**Task**. If a line appears in the data below, it must appear in your answer exactly as given.

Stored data
.....
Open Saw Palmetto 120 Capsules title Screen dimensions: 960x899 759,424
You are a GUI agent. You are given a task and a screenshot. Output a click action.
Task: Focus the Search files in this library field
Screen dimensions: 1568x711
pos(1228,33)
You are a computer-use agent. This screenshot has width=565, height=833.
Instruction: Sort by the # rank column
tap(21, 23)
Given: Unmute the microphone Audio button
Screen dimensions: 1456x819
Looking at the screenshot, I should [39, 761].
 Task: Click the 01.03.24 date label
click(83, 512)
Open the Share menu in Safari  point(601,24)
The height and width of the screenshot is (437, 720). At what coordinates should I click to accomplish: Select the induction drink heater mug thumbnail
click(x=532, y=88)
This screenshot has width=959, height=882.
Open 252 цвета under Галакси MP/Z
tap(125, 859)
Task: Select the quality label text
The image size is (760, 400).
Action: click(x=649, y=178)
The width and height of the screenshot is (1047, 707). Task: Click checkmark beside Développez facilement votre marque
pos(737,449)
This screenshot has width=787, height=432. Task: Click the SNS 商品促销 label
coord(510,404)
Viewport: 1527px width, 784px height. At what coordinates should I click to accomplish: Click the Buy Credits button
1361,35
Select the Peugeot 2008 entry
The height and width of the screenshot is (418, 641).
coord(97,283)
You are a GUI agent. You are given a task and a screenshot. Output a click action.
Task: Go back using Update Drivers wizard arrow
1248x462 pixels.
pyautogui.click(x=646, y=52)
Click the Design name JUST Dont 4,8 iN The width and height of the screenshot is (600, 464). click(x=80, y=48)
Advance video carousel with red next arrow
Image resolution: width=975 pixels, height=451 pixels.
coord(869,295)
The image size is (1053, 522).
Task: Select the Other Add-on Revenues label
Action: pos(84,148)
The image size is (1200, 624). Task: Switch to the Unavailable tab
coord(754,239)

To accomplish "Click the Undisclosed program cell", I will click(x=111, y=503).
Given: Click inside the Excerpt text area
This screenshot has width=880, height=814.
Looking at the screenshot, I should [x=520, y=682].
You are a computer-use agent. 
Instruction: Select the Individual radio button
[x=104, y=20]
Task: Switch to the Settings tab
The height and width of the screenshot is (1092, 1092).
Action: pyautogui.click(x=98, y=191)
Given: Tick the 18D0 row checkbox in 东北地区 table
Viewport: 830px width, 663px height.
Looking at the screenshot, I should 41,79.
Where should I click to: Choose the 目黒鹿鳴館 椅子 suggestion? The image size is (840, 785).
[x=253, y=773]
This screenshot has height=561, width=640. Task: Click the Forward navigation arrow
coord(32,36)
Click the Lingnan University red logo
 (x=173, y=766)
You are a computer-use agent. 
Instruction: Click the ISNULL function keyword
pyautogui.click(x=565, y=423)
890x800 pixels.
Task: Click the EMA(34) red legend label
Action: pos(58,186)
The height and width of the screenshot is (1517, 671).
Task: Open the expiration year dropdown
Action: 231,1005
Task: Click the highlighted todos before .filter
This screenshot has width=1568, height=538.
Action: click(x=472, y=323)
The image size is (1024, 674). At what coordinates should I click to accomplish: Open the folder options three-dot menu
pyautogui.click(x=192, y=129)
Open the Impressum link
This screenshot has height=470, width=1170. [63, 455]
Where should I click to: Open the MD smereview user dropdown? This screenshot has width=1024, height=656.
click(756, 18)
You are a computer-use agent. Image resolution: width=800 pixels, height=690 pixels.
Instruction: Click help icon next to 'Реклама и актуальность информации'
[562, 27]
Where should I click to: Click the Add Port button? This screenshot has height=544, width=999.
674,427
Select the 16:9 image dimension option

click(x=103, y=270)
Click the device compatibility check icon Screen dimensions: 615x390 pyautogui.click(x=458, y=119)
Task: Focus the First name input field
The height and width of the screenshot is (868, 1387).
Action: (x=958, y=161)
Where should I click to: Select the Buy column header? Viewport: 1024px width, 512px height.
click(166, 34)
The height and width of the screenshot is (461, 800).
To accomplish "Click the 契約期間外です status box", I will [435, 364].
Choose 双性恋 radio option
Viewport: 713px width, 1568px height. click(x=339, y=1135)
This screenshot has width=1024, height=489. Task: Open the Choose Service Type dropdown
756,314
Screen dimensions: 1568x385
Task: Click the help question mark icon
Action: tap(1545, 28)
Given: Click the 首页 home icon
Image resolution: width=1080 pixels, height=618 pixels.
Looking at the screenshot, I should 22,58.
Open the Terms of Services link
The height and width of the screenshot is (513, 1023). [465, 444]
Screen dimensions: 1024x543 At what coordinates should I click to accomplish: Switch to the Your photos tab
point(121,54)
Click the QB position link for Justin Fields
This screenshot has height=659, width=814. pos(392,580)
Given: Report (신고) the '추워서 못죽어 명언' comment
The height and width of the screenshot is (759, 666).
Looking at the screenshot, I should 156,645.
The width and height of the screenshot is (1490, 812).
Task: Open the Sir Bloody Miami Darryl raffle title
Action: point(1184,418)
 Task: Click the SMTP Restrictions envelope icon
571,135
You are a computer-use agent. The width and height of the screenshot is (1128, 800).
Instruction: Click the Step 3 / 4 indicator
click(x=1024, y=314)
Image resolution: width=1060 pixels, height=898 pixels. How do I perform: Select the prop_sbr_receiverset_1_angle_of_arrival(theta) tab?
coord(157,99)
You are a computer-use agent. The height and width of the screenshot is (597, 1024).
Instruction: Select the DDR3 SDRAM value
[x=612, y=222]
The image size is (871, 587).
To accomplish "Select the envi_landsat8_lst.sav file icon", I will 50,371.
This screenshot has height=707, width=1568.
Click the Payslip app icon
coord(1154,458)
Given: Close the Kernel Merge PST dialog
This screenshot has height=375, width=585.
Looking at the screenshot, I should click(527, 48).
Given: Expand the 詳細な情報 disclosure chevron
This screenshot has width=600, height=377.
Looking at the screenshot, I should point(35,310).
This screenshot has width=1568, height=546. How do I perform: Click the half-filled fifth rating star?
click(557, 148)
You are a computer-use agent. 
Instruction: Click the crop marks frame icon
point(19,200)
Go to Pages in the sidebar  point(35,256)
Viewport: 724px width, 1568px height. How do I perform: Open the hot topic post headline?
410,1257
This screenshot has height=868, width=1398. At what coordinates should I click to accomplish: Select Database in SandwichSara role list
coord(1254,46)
.....
**Answer area**.
Open Saw Palmetto 120 Capsules title Screen dimensions: 960x899 759,424
You are a GUI agent. You are given a task and a screenshot. Output a click action.
Task: Focus the Search files in this library field
Screen dimensions: 1568x711
pos(1228,33)
You are a computer-use agent. This screenshot has width=565, height=833.
Instruction: Sort by the # rank column
tap(21, 23)
Given: Unmute the microphone Audio button
Screen dimensions: 1456x819
Looking at the screenshot, I should [39, 761].
 Task: Click the 01.03.24 date label
click(83, 512)
Open the Share menu in Safari  point(601,24)
The height and width of the screenshot is (437, 720). At what coordinates should I click to accomplish: Select the induction drink heater mug thumbnail
click(x=532, y=88)
This screenshot has width=959, height=882.
Open 252 цвета under Галакси MP/Z
tap(125, 859)
Task: Select the quality label text
The image size is (760, 400).
Action: click(x=649, y=178)
The width and height of the screenshot is (1047, 707). Task: Click checkmark beside Développez facilement votre marque
pos(737,449)
This screenshot has width=787, height=432. Task: Click the SNS 商品促销 label
coord(510,404)
Viewport: 1527px width, 784px height. At what coordinates should I click to accomplish: Click the Buy Credits button
1361,35
Select the Peugeot 2008 entry
The height and width of the screenshot is (418, 641).
coord(97,283)
You are a GUI agent. You are given a task and a screenshot. Output a click action.
Task: Go back using Update Drivers wizard arrow
1248x462 pixels.
pyautogui.click(x=646, y=52)
Click the Design name JUST Dont 4,8 iN The width and height of the screenshot is (600, 464). click(x=80, y=48)
Advance video carousel with red next arrow
Image resolution: width=975 pixels, height=451 pixels.
coord(869,295)
The image size is (1053, 522).
Task: Select the Other Add-on Revenues label
Action: pos(84,148)
The image size is (1200, 624). Task: Switch to the Unavailable tab
coord(754,239)

To accomplish "Click the Undisclosed program cell", I will click(x=111, y=503).
Given: Click inside the Excerpt text area
This screenshot has width=880, height=814.
Looking at the screenshot, I should [x=520, y=682].
You are a computer-use agent. 
Instruction: Select the Individual radio button
[x=104, y=20]
Task: Switch to the Settings tab
The height and width of the screenshot is (1092, 1092).
Action: pyautogui.click(x=98, y=191)
Given: Tick the 18D0 row checkbox in 东北地区 table
Viewport: 830px width, 663px height.
Looking at the screenshot, I should 41,79.
Where should I click to: Choose the 目黒鹿鳴館 椅子 suggestion? The image size is (840, 785).
[x=253, y=773]
This screenshot has height=561, width=640. Task: Click the Forward navigation arrow
coord(32,36)
Click the Lingnan University red logo
 (x=173, y=766)
You are a computer-use agent. 
Instruction: Click the ISNULL function keyword
pyautogui.click(x=565, y=423)
890x800 pixels.
Task: Click the EMA(34) red legend label
Action: pos(58,186)
The height and width of the screenshot is (1517, 671).
Task: Open the expiration year dropdown
Action: 231,1005
Task: Click the highlighted todos before .filter
This screenshot has width=1568, height=538.
Action: click(x=472, y=323)
The image size is (1024, 674). At what coordinates should I click to accomplish: Open the folder options three-dot menu
pyautogui.click(x=192, y=129)
Open the Impressum link
This screenshot has height=470, width=1170. [63, 455]
Where should I click to: Open the MD smereview user dropdown? This screenshot has width=1024, height=656.
click(756, 18)
You are a computer-use agent. Image resolution: width=800 pixels, height=690 pixels.
Instruction: Click help icon next to 'Реклама и актуальность информации'
[562, 27]
Where should I click to: Click the Add Port button? This screenshot has height=544, width=999.
674,427
Select the 16:9 image dimension option

click(x=103, y=270)
Click the device compatibility check icon Screen dimensions: 615x390 pyautogui.click(x=458, y=119)
Task: Focus the First name input field
The height and width of the screenshot is (868, 1387).
Action: (x=958, y=161)
Where should I click to: Select the Buy column header? Viewport: 1024px width, 512px height.
click(166, 34)
The height and width of the screenshot is (461, 800).
To accomplish "Click the 契約期間外です status box", I will [435, 364].
Choose 双性恋 radio option
Viewport: 713px width, 1568px height. click(x=339, y=1135)
This screenshot has width=1024, height=489. Task: Open the Choose Service Type dropdown
756,314
Screen dimensions: 1568x385
Task: Click the help question mark icon
Action: tap(1545, 28)
Given: Click the 首页 home icon
Image resolution: width=1080 pixels, height=618 pixels.
Looking at the screenshot, I should 22,58.
Open the Terms of Services link
The height and width of the screenshot is (513, 1023). [465, 444]
Screen dimensions: 1024x543 At what coordinates should I click to accomplish: Switch to the Your photos tab
point(121,54)
Click the QB position link for Justin Fields
This screenshot has height=659, width=814. pos(392,580)
Given: Report (신고) the '추워서 못죽어 명언' comment
The height and width of the screenshot is (759, 666).
Looking at the screenshot, I should 156,645.
The width and height of the screenshot is (1490, 812).
Task: Open the Sir Bloody Miami Darryl raffle title
Action: point(1184,418)
 Task: Click the SMTP Restrictions envelope icon
571,135
You are a computer-use agent. The width and height of the screenshot is (1128, 800).
Instruction: Click the Step 3 / 4 indicator
click(x=1024, y=314)
Image resolution: width=1060 pixels, height=898 pixels. How do I perform: Select the prop_sbr_receiverset_1_angle_of_arrival(theta) tab?
coord(157,99)
You are a computer-use agent. The height and width of the screenshot is (597, 1024).
Instruction: Select the DDR3 SDRAM value
[x=612, y=222]
The image size is (871, 587).
To accomplish "Select the envi_landsat8_lst.sav file icon", I will 50,371.
This screenshot has height=707, width=1568.
Click the Payslip app icon
coord(1154,458)
Given: Close the Kernel Merge PST dialog
This screenshot has height=375, width=585.
Looking at the screenshot, I should click(527, 48).
Given: Expand the 詳細な情報 disclosure chevron
This screenshot has width=600, height=377.
Looking at the screenshot, I should point(35,310).
This screenshot has width=1568, height=546. How do I perform: Click the half-filled fifth rating star?
click(557, 148)
You are a computer-use agent. 
Instruction: Click the crop marks frame icon
point(19,200)
Go to Pages in the sidebar  point(35,256)
Viewport: 724px width, 1568px height. How do I perform: Open the hot topic post headline?
410,1257
This screenshot has height=868, width=1398. At what coordinates should I click to accomplish: Select Database in SandwichSara role list
coord(1254,46)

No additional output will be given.